Why no notes and exams? "We're supposed to be learning to think, not just remember facts," sniffed junior Karl Walling.

Thus a student asks another before afternoon class, "What time does your watch say it is?" and is told, "Well, all time is relative, but my watch says it's 1:15."

It is clearly not a program for everyone, but school officials say it lights a fire under some students who are uninspired by conventional tactics. Others who could have been accepted almost anywhere choose St. John's because it's the only place that offers what they want.

"I spent a lot of time in high school thinking about how classes ought to be," said senior Marion Sharp. "Then I got junk mail from St. John's describing exactly what I was thinking of."

Interestingly, while more than half the current freshmen were in the top 20 percent of their graduating high school classes, almost 10 percent came from the bottom 40 percent. Students come from 30 states, four foreign countries and Puerto Rico. About two-thirds of departing students go on to graduate school, according to school records.

The New York Times 1982 Selective Guide awarded St. John's 13 stars--the maximum five each for academics and quality of life, and three for social life. ("We don't want any more than three for social life," said a college official.) Only Stanford and Brown, rated the best private universities, and Virginia as the best public school, rated higher with 14 stars.

Dean Samuel Kutler said the willingness to accept a broad range of applicants is a strength. "I believe we'd have a very good freshman class if we just took the first 105 who applied," he said.

On the other hand, Kutler said, "If we could somehow find the 105 best high school students in the country and lure them here, it would be a disaster." He said high school valedictorians often prove poor students at St. John's.

Kutler said St. John's attracts some extraordinarily bright students, a lot of good students and a few late bloomers.

So through a process the school calls "self-selection," inquisitive young minds find their way to this descendant of the third college in the nation, King William's, founded in 1696.

In the mid-1930s it had a standard curriculum and was in fiscal ruin.

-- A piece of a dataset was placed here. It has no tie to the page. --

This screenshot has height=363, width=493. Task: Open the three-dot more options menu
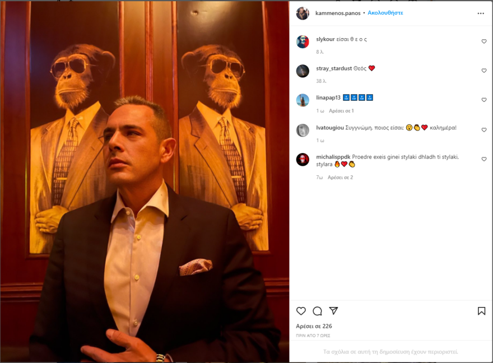pyautogui.click(x=481, y=13)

St. John's President Stringfellow Barr (whose later achievements included a satirical review of American colleges, "Purely Academic," that made the New York Times best-seller list) authorized a new program emphasizing the great books.

The curriculum went in place in 1937 and remains, still known as "The New Program." In some circles it is considered experimental. "That's the worst misconception," tutor Peter Kalkavage said. "The program is reactionary to the core."

This spring, as they have for almost a half-century, tutors and students gather in clusters around the broad green fields that slope down to College Creek and debate the complicated questions at the heart of Western knowledge.

And how do the students feel, now that another demanding year draws to a close?

"Tired," sighs junior Joey Goodwin, who will spend the summer on a farm, picking berries and recuperating. "Very tired."